# Given data

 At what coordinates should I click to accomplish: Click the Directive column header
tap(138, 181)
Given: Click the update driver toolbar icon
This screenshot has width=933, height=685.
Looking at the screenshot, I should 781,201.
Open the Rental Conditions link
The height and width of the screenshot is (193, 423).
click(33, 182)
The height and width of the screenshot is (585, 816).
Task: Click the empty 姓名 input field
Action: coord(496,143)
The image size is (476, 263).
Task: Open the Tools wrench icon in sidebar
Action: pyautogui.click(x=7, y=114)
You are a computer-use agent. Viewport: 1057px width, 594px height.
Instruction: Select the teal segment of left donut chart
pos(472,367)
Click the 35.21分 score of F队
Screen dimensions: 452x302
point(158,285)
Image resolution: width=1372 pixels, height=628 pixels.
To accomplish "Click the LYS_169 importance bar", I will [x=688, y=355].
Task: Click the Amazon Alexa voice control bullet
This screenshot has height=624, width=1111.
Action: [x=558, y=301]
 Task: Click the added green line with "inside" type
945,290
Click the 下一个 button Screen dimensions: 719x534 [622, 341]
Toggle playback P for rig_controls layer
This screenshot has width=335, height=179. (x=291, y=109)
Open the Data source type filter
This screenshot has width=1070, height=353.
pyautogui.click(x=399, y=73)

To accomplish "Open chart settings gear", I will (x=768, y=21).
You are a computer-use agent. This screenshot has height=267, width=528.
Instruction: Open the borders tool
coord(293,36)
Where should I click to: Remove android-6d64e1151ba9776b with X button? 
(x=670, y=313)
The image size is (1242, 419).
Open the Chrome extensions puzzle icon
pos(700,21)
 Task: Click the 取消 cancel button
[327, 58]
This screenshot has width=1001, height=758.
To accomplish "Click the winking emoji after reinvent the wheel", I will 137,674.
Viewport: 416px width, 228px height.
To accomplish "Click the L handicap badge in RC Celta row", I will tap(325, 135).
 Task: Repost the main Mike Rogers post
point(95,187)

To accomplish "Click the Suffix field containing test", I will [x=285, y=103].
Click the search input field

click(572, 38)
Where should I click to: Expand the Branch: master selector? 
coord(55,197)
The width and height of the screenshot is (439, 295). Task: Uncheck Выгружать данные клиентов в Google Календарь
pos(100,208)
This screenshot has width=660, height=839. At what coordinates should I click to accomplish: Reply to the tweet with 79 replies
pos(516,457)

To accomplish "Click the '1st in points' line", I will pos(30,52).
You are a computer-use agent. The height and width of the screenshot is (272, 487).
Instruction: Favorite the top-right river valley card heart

# Work request
Where does the word "computer" occur in the data? Copy every line that has it.

# Final answer
You are a computer-use agent. Viewport: 1057px width, 594px height.
You are a computer-use agent. This screenshot has height=267, width=528.
You are a computer-use agent. The height and width of the screenshot is (272, 487).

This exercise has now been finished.